Directions →
The required output is the line that contains "Richiedi Preventivo (39, 1508)" through the last line of the data, retyped verbatim and with nothing added.

--

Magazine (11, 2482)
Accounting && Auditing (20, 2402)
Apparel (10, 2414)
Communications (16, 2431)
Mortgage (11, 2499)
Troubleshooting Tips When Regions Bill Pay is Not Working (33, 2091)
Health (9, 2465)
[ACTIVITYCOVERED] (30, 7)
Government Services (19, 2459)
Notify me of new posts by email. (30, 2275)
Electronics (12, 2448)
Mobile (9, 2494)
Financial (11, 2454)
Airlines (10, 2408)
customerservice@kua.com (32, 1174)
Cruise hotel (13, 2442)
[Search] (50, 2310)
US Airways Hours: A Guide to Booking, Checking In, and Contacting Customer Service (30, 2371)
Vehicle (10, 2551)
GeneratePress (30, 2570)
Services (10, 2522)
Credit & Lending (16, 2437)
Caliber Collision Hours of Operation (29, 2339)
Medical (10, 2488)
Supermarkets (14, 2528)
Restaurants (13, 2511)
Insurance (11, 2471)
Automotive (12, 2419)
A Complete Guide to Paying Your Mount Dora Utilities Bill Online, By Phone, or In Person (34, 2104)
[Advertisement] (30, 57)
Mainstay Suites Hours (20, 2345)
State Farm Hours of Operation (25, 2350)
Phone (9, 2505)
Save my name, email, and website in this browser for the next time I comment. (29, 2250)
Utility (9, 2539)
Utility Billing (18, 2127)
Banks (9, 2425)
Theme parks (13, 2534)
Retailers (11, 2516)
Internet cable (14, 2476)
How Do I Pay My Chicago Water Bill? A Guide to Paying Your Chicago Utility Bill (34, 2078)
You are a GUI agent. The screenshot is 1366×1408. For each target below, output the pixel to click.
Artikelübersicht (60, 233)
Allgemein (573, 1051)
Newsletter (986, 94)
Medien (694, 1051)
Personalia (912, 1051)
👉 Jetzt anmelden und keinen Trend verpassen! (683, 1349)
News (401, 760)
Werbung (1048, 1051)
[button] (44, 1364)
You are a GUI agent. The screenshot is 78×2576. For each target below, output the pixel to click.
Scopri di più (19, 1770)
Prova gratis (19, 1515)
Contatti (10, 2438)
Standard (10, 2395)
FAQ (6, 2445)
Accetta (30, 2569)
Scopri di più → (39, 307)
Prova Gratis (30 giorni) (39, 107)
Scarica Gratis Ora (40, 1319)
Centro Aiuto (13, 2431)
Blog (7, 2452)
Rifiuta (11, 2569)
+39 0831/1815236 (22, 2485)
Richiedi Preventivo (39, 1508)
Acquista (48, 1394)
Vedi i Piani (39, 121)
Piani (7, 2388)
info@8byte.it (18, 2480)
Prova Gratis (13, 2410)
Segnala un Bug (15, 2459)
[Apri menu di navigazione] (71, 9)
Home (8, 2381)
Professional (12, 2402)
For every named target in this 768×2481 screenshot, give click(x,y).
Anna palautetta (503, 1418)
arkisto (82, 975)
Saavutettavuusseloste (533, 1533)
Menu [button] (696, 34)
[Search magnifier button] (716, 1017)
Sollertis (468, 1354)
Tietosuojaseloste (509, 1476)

--

Answer section →
Richiedi Preventivo (39, 1508)
Acquista (48, 1394)
Vedi i Piani (39, 121)
Piani (7, 2388)
info@8byte.it (18, 2480)
Prova Gratis (13, 2410)
Segnala un Bug (15, 2459)
[Apri menu di navigazione] (71, 9)
Home (8, 2381)
Professional (12, 2402)
For every named target in this 768×2481 screenshot, give click(x,y).
Anna palautetta (503, 1418)
arkisto (82, 975)
Saavutettavuusseloste (533, 1533)
Menu [button] (696, 34)
[Search magnifier button] (716, 1017)
Sollertis (468, 1354)
Tietosuojaseloste (509, 1476)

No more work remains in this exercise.